Einschätzung unserer Autoren
Medion Akoya P4370 D (MD8346)
Aldi-Angebot verursacht gemischte Gefühle
Die Zeiten, in denen Aldi-Märkte die PC-Schnäppchen angeboten hatten, um die sich die Käufer geprügelt haben sind schon lange vorbei und so ist auch der aktuelle Medion Akoya P4370 D Computer nichts, was einen vom Hocker reißen könnte. Medions Verzicht auf die sonst mitgelieferte 64-Bit-Version von Windows 7 deutet schon an, dass an jeder Ecke gespart wurde und dem PC mal gerade 3 GByte Arbeitsspeicher verpasst – auf Wiedersehen Dual-Channel. Und ein Intel Pentium E5700 unterstreicht die Sparpolitik noch, denn trotz der zwei Kerne schafft es diese CPU mit 800 MHz FrontSideBus und ohne Hyper-Threading nicht mehr, die Technik von 2010 zu repräsentieren. Über diese Leistungsschwächen können auch eine Terabyte-Festplatte, WLAN und eine schwächelnde AMD/ATi Radeon HD 5570 Grafikkarte nicht hinwegtrösten. Die sonst üblichen Software-Dreingaben sind nur zeitlich begrenzte Testversionen ohne Wert und machen den PC keinesfalls attraktiver.

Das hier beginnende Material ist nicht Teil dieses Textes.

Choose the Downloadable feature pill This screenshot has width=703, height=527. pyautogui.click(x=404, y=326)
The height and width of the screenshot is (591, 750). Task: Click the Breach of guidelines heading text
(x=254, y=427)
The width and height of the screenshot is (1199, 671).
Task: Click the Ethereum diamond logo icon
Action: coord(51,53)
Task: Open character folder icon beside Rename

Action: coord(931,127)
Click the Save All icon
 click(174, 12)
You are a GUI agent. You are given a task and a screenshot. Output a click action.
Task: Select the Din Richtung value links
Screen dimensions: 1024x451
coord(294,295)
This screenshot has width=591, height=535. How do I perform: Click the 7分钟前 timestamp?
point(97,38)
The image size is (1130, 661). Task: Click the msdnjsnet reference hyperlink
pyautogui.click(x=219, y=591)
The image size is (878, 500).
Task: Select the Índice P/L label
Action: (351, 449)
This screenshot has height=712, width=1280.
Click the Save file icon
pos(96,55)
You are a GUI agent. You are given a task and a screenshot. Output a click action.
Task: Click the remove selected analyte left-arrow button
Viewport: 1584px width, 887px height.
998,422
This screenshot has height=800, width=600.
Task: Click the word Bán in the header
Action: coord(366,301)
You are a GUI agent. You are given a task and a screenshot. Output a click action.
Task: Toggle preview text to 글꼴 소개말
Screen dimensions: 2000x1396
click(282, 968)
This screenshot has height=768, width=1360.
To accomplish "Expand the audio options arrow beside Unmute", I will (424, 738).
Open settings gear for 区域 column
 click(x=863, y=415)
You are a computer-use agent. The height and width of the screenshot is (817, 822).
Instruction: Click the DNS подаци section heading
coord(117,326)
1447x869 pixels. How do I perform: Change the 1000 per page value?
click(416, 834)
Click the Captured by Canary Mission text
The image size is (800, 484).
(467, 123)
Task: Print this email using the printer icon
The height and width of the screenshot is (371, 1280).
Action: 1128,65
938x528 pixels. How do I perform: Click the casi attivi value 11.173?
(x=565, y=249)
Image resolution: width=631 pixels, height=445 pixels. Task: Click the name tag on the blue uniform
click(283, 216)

Mit dem Medion Akoya P4370 D erwirbt man zwar einen funktionstüchtigen Alltags-PC, der auch mal kleine Ausflüge in die Multimedia-Welt gestattet, aber für moderne Spiele gänzlich ungeeignet ist. Hardware-Schrauber schütteln bei dem Preis nur den Kopf, da man Gleichewertiges deutlich günstiger haben kann.